Increasing numbers of meta-analyses of individual participant data from observational data are being conducted to enhance the statistical power and detail of epidemiological studies. The statistical methods developed here can be used to address the needs of such analyses.

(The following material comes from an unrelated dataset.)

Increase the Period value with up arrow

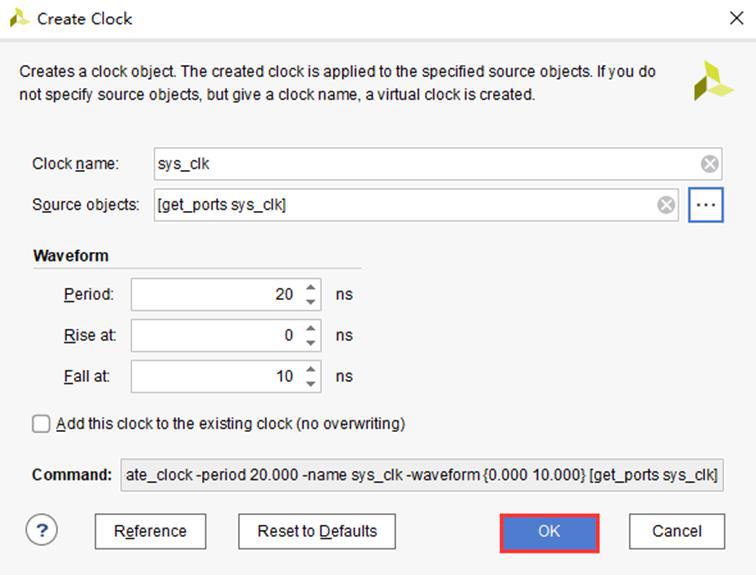pos(310,287)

从多个前瞻性流行病学研究的个体参与者时间事件数据进行荟萃分析,能够详细研究暴露风险关系,但涉及到许多分析挑战。
本文描述了新兴风险因素协作组采用的统计方法,该协作组汇总了超过 100 项前瞻性研究中超过 100 万参与者的原始数据,以能够详细分析各种风险标志物与心血管疾病事件的关系。
分析主要基于按性别分层的 Cox 比例风险回归模型,在每个研究中单独进行。最初未经调整,然后根据几个混杂因素进行调整的暴露风险关系估计值,使用荟萃分析在研究之间进行了组合。还开发了用于评估暴露风险关联形状和比例风险假设的方法。使用荟萃分析也对相互作用的估计值进行了组合,同时保留了研究内和研究间的信息。通过分析重复测量来估计校正回归系数,解决了由于测量误差和暴露及混杂因素在个体内的变化引起的回归稀释偏倚。通过分析血浆纤维蛋白原与冠心病风险的关系来说明这些方法,并提供了 Stata 代码。
越来越多的对观察性数据的个体参与者数据的荟萃分析正在进行,以增强流行病学研究的统计效力和详细程度。这里开发的统计方法可以用于满足这些分析的需求。